> **Data in this exercise**
◇ ◇ ◇ ◇ ◇
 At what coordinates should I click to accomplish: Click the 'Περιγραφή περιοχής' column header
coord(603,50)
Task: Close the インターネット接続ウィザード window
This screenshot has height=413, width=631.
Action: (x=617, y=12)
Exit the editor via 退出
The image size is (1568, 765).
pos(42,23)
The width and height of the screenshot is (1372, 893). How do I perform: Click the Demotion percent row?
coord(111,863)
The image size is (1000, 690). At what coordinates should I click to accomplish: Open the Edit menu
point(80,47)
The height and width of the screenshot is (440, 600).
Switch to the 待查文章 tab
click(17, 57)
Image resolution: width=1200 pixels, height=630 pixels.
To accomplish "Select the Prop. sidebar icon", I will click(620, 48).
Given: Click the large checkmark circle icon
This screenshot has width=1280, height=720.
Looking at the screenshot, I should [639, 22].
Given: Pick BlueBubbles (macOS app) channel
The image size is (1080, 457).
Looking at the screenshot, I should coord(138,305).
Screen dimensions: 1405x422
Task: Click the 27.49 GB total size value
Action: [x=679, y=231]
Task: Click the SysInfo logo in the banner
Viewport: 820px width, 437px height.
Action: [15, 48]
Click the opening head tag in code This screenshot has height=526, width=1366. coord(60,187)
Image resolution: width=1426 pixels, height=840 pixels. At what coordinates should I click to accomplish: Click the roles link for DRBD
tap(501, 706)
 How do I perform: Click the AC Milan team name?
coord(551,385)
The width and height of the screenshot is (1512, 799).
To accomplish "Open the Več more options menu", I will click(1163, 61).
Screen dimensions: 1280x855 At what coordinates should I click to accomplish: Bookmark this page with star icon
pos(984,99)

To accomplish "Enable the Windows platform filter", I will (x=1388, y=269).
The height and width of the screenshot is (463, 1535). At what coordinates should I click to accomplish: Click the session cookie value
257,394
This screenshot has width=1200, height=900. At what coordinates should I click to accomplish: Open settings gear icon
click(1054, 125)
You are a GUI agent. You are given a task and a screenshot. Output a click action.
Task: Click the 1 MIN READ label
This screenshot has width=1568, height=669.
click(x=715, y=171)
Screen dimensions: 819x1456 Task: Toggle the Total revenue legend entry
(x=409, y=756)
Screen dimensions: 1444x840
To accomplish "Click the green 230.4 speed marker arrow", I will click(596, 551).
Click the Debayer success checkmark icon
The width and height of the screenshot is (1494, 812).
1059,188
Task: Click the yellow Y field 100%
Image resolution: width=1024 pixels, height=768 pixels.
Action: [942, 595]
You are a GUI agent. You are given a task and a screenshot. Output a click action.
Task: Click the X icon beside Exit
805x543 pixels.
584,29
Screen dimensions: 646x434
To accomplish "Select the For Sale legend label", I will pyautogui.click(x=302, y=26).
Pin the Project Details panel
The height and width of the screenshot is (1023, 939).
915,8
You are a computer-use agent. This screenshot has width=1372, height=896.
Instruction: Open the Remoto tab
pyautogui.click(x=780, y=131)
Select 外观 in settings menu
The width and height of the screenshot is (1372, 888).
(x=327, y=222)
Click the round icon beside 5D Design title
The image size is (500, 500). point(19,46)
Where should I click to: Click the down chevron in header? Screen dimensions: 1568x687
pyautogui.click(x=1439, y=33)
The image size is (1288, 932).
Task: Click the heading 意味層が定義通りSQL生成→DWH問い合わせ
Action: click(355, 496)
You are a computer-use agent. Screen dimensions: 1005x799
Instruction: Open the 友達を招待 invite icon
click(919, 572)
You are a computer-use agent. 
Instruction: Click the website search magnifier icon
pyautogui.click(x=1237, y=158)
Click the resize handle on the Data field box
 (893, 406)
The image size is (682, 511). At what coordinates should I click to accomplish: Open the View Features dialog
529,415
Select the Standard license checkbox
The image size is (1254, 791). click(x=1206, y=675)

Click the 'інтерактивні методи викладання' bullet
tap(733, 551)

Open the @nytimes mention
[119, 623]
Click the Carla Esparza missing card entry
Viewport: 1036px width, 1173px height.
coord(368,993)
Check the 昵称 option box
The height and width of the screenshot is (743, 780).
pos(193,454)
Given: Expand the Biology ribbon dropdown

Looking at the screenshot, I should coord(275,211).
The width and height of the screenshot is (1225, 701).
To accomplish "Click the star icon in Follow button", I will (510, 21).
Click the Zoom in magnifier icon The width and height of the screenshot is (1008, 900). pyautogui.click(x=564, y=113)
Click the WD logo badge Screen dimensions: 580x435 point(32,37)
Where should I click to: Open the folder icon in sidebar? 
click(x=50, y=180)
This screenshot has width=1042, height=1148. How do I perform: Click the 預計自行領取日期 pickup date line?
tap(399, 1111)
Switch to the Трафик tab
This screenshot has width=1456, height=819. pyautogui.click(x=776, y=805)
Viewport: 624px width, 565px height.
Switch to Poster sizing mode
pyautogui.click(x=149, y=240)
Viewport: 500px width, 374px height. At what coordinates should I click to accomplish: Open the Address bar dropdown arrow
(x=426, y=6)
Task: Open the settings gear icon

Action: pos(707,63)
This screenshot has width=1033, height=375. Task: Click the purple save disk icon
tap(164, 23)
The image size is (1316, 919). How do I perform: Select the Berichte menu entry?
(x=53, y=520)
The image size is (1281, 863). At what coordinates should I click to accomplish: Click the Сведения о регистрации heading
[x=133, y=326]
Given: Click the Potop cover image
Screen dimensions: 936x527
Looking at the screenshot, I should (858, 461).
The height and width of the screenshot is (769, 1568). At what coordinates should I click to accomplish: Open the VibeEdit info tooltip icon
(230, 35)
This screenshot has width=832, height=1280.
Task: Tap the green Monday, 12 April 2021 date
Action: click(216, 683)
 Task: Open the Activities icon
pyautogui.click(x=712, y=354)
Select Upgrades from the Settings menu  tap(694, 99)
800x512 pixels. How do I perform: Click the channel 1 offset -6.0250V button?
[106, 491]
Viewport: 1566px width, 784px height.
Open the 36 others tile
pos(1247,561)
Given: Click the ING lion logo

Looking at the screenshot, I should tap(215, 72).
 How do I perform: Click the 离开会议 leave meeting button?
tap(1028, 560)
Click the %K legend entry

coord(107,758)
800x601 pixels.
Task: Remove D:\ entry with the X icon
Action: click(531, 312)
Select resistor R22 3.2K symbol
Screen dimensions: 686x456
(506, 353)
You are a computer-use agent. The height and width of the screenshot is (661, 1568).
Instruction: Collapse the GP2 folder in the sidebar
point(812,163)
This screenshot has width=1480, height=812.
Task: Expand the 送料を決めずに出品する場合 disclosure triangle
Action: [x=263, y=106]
◇ ◇ ◇ ◇ ◇
> **Written instruction**
Quote the data verbatim from the line with "Open the @nytimes mention" up to and including the line with "Looking at the screenshot, I should coord(275,211).".

> **Exercise output**
Open the @nytimes mention
[119, 623]
Click the Carla Esparza missing card entry
Viewport: 1036px width, 1173px height.
coord(368,993)
Check the 昵称 option box
The height and width of the screenshot is (743, 780).
pos(193,454)
Given: Expand the Biology ribbon dropdown

Looking at the screenshot, I should coord(275,211).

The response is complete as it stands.